> **Instructions for the task**:
The required answer is an exact copy of the lines from the one containing "The height and width of the screenshot is (443, 868)." to the end of the listing, both included, without any pictures.
▬▬▬▬▬▬
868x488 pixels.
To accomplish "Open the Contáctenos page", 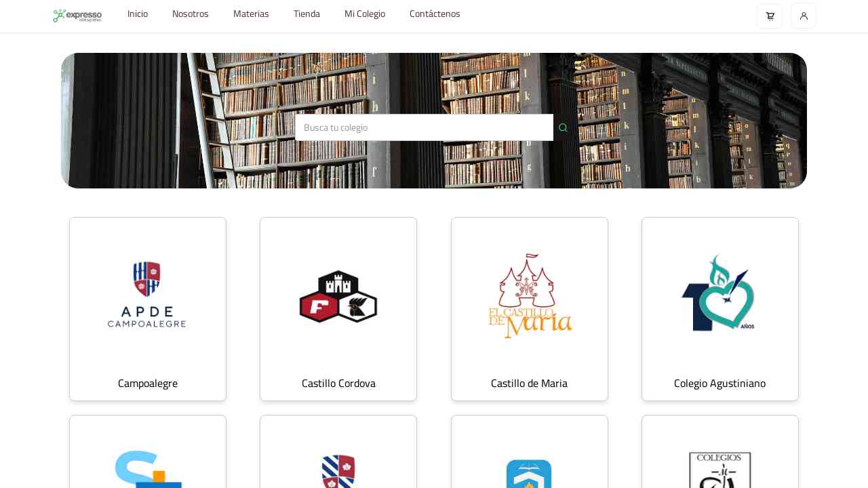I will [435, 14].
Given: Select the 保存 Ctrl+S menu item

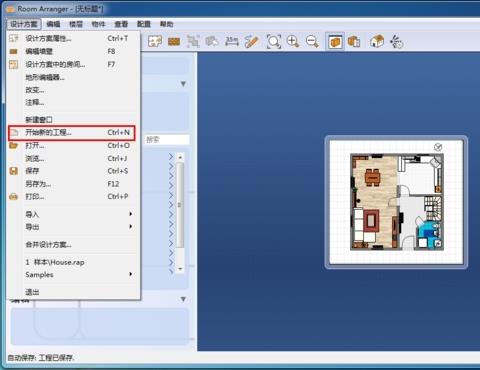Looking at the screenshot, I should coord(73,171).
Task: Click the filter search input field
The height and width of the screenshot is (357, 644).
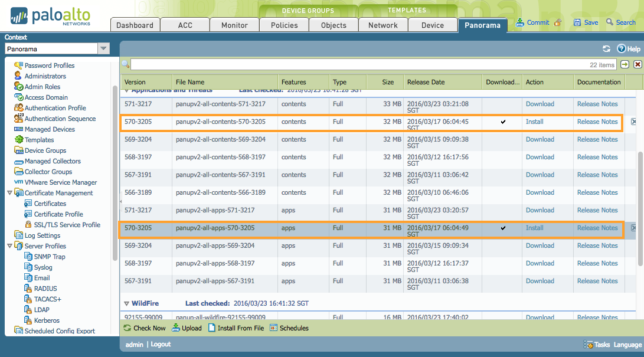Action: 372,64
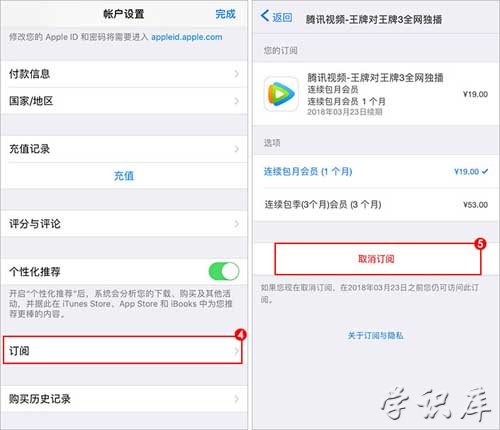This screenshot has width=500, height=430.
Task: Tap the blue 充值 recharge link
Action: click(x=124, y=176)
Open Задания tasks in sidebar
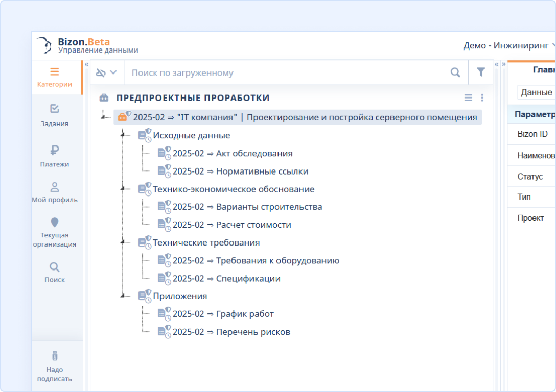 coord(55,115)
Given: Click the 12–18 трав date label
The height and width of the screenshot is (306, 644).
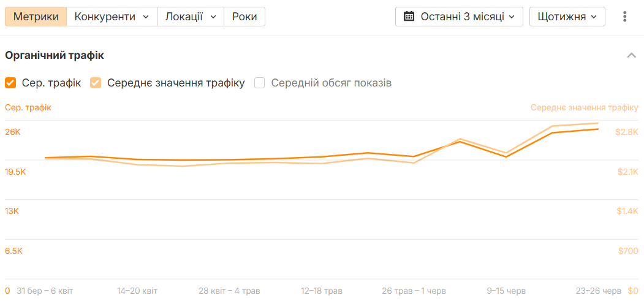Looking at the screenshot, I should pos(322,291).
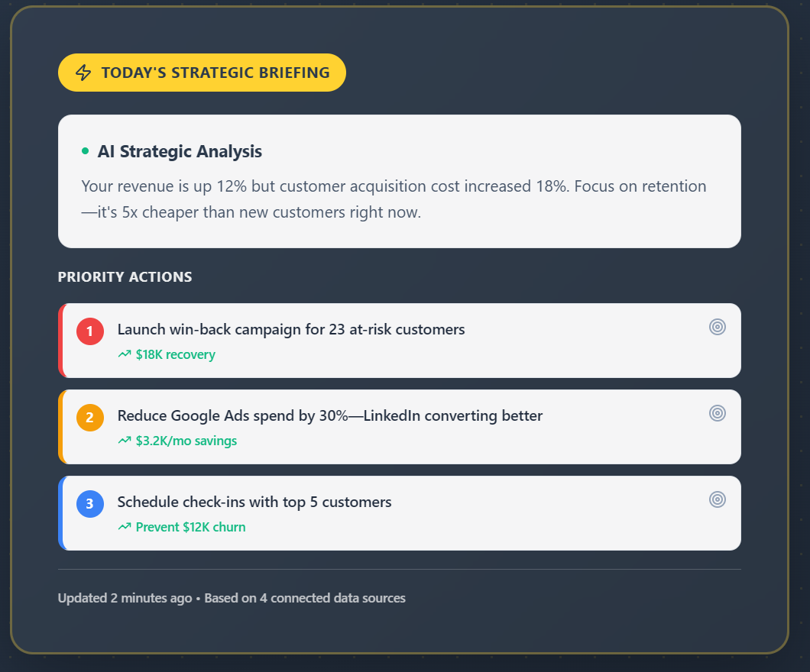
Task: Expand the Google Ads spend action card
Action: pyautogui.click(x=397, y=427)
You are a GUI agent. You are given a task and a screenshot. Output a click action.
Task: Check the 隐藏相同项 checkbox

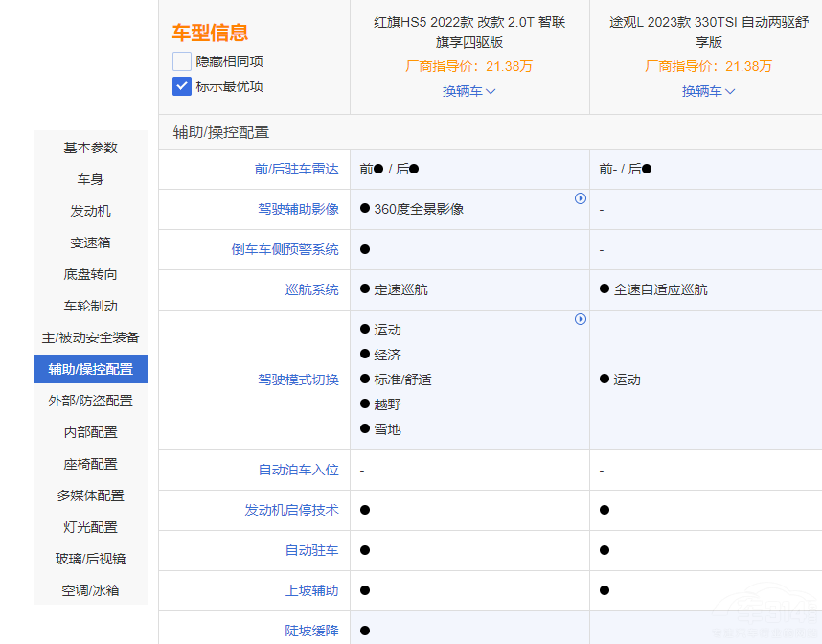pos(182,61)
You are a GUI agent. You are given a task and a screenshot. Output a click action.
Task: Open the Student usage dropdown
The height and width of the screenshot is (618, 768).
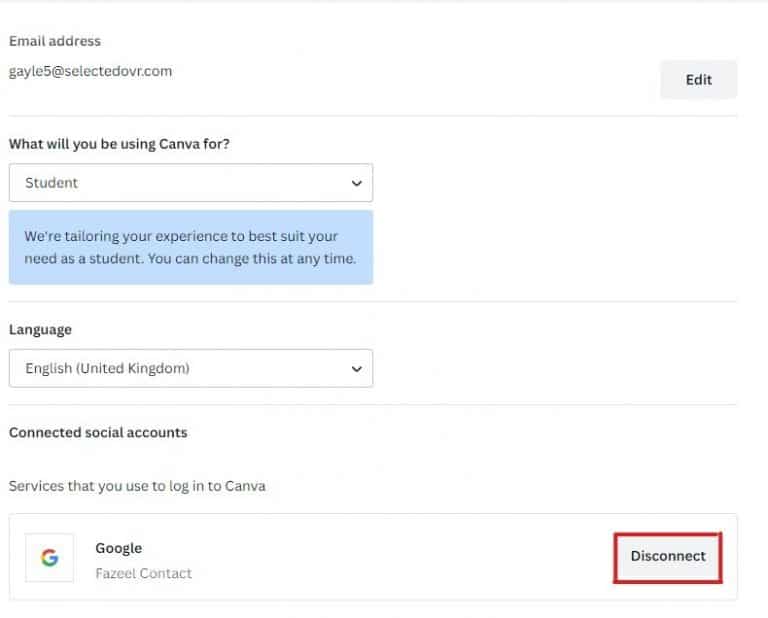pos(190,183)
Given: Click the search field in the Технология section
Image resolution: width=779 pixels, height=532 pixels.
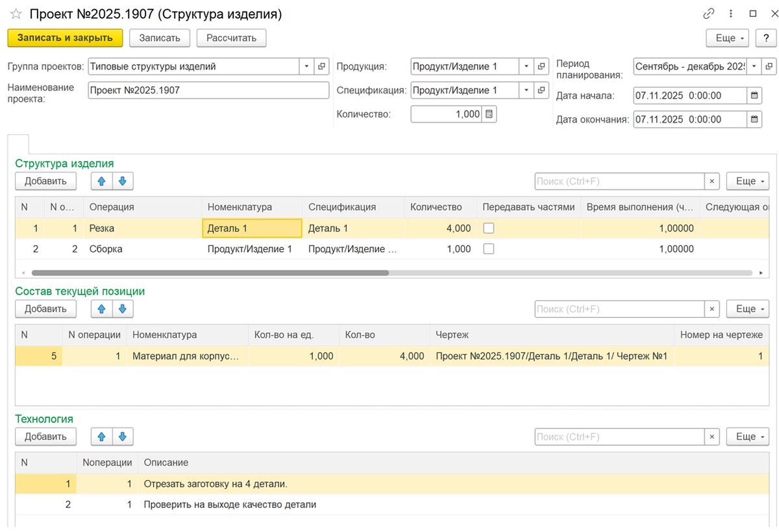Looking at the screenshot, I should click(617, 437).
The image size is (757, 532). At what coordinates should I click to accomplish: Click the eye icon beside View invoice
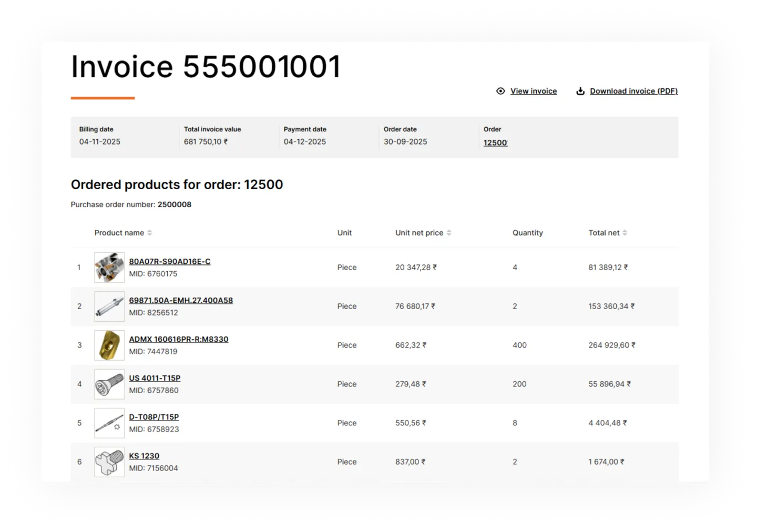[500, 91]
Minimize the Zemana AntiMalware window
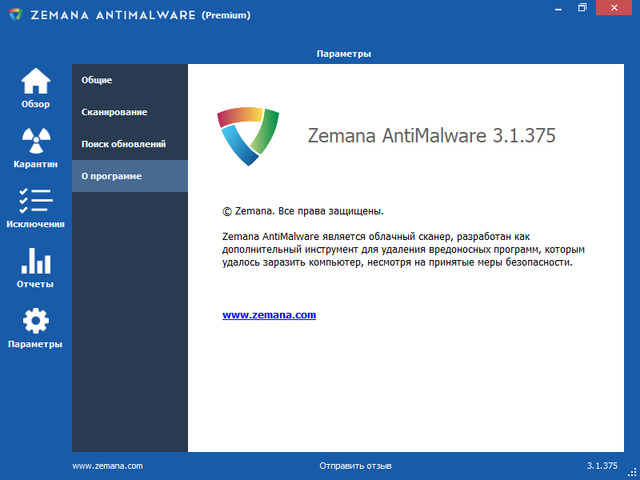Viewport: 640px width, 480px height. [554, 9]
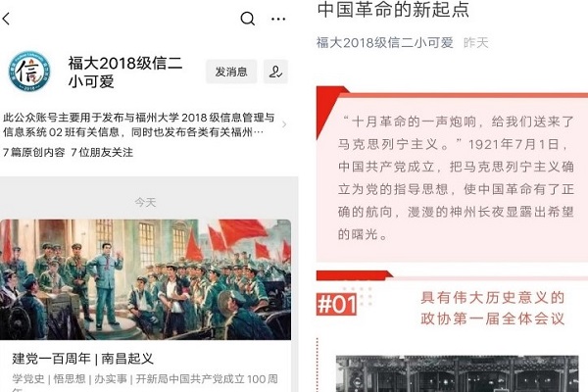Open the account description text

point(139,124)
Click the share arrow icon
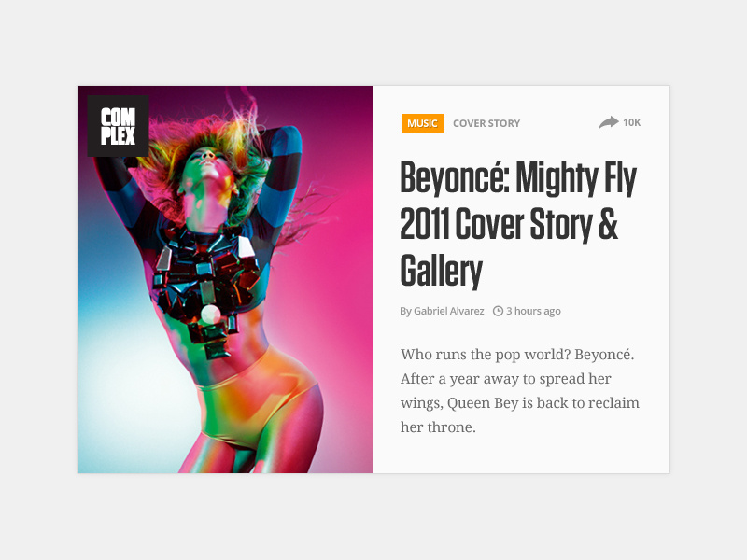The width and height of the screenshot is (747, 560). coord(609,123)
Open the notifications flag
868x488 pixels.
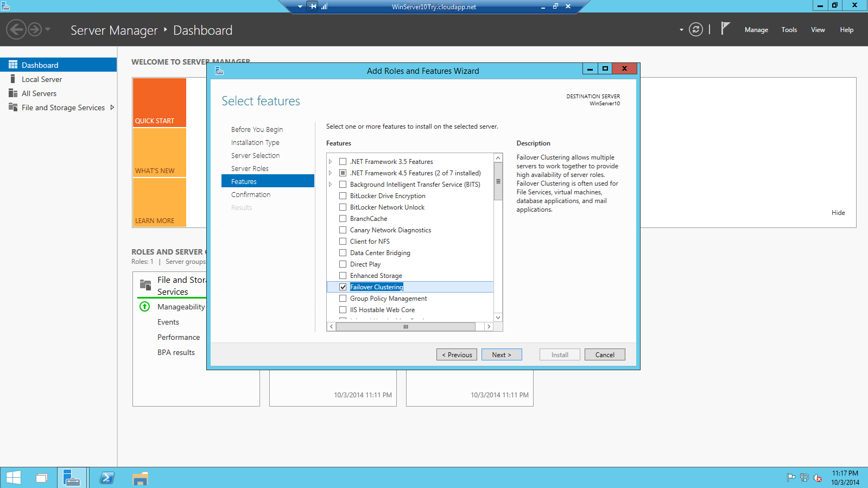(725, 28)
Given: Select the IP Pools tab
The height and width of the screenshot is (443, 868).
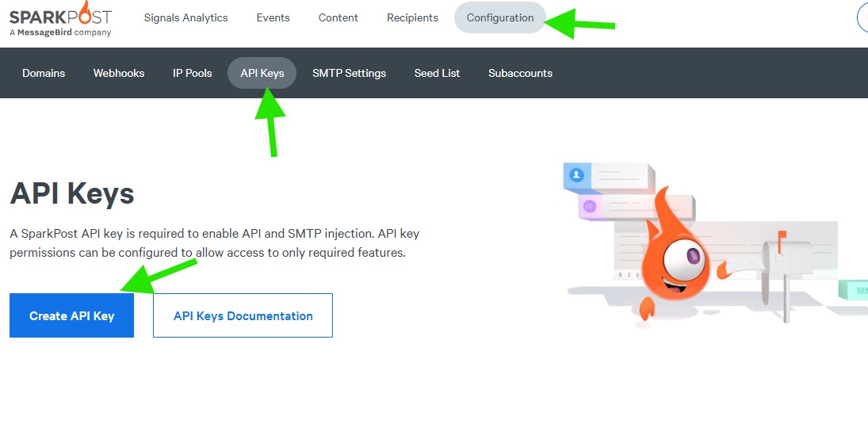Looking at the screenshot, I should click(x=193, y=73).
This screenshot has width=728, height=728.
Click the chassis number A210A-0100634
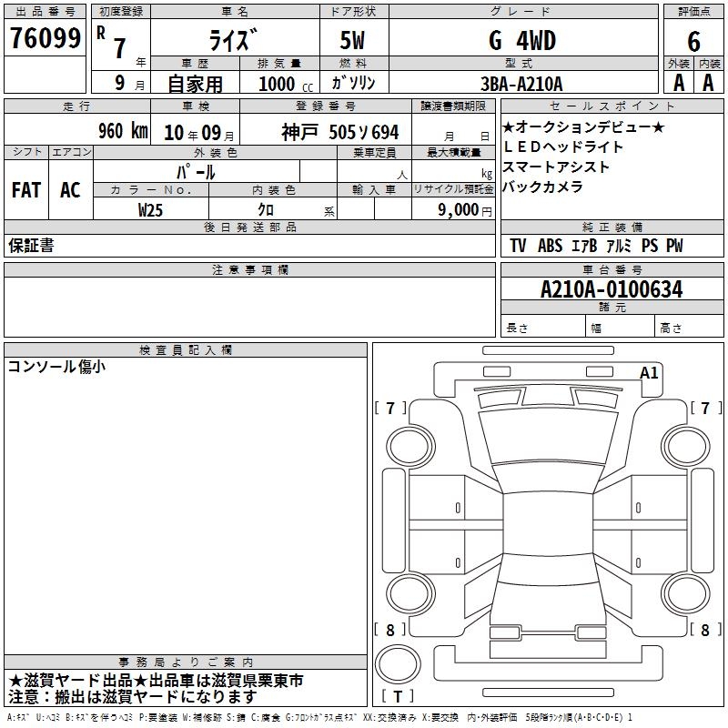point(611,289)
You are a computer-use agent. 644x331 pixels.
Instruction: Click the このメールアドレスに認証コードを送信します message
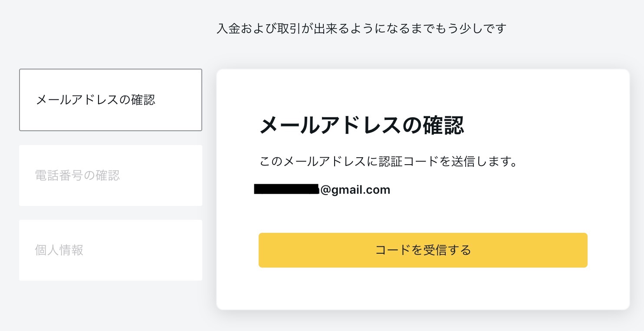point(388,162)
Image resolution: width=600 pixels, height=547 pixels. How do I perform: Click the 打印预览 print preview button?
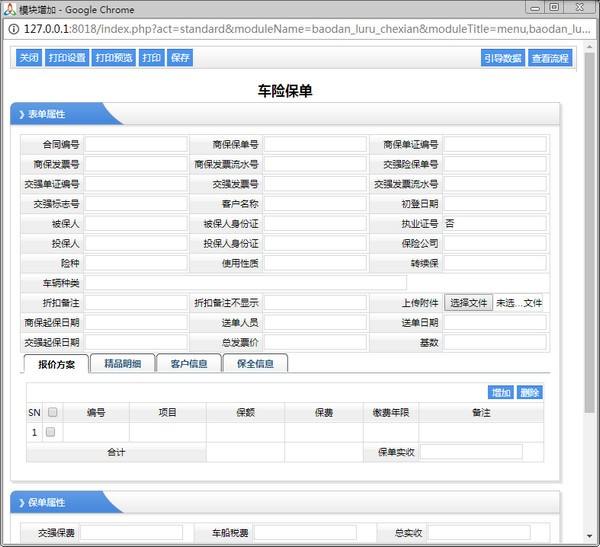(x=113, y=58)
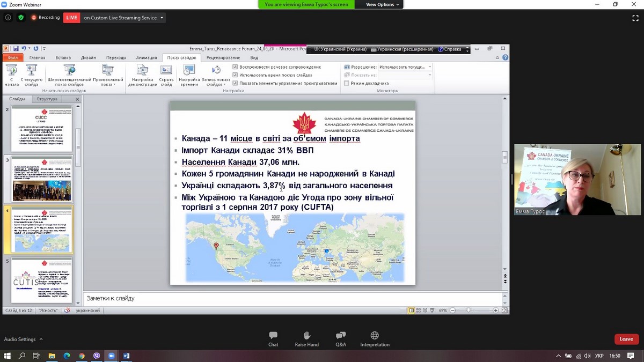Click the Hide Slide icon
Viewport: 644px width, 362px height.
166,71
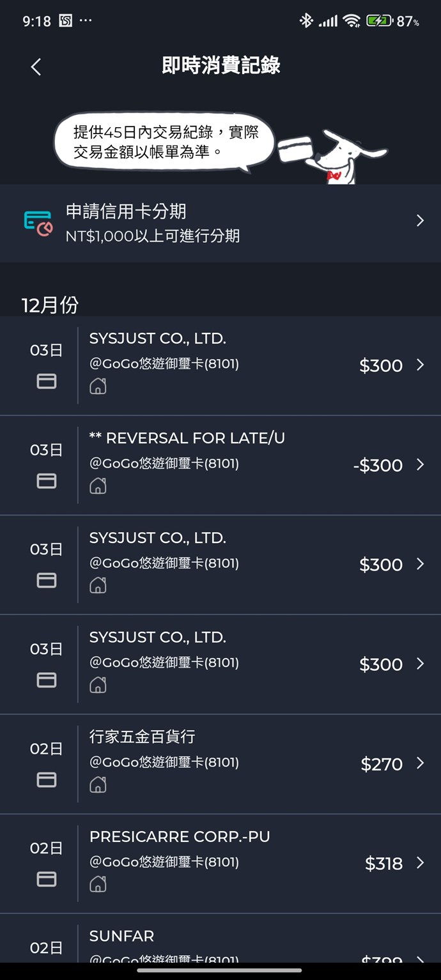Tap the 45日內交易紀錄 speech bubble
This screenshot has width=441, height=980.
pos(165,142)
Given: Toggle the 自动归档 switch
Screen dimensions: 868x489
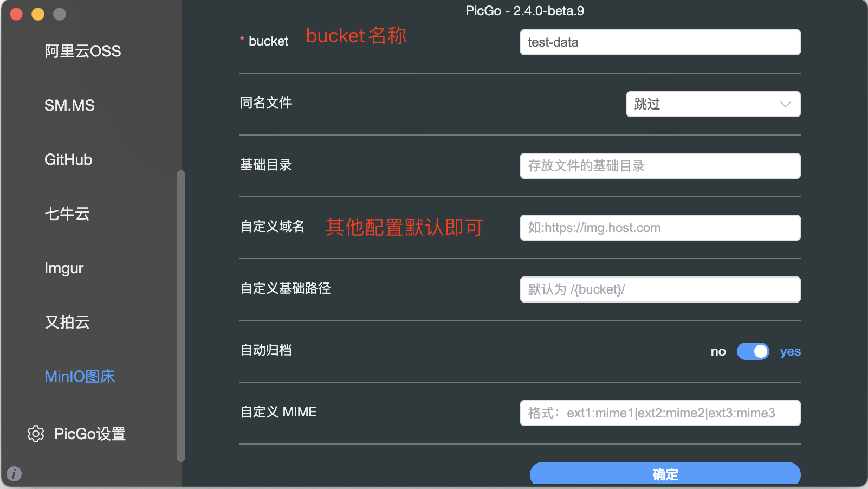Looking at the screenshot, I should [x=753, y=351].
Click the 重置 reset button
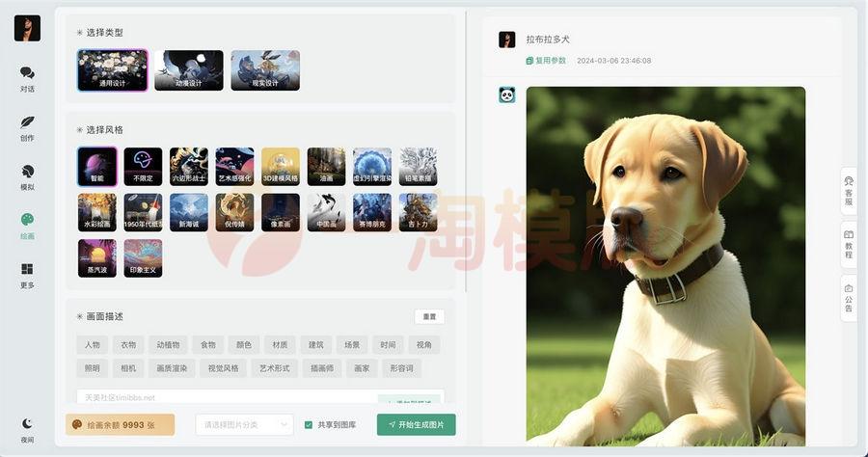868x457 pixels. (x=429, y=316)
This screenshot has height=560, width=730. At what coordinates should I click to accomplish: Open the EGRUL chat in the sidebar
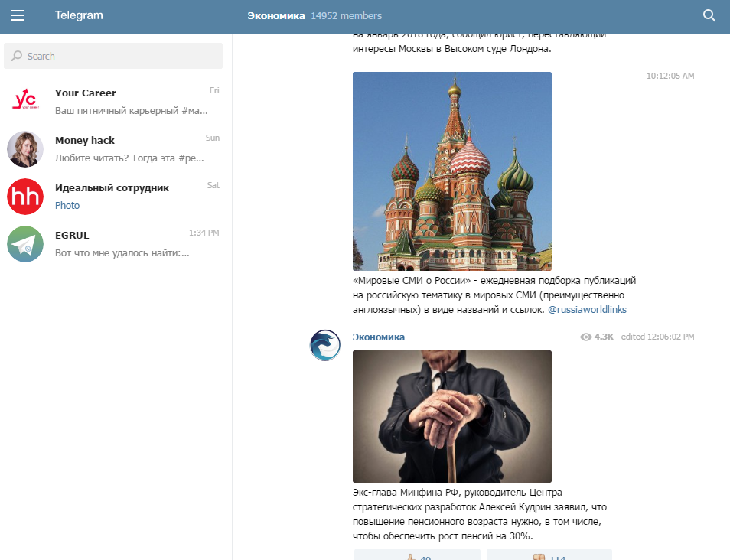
▬▬▬▬▬▬
> **Solution for this task**:
The height and width of the screenshot is (443, 868).
Looking at the screenshot, I should click(x=193, y=73).
This screenshot has width=728, height=728.
Click the chassis number A210A-0100634
point(611,289)
You are a computer-use agent. 644x331 pixels.
Instruction: Click the このメールアドレスに認証コードを送信します message
point(388,162)
Image resolution: width=600 pixels, height=547 pixels. How do I perform: Click the 打印预览 print preview button?
(x=113, y=58)
Click the Hide Slide icon
Viewport: 644px width, 362px height.
166,71
Tap the 45日內交易紀錄 speech bubble
This screenshot has width=441, height=980.
pos(165,142)
Given: Toggle the 自动归档 switch
Screen dimensions: 868x489
Looking at the screenshot, I should [x=753, y=351].
Click the 重置 reset button
868x457 pixels. (x=429, y=316)
This screenshot has height=560, width=730. At what coordinates should I click to accomplish: Open the EGRUL chat in the sidebar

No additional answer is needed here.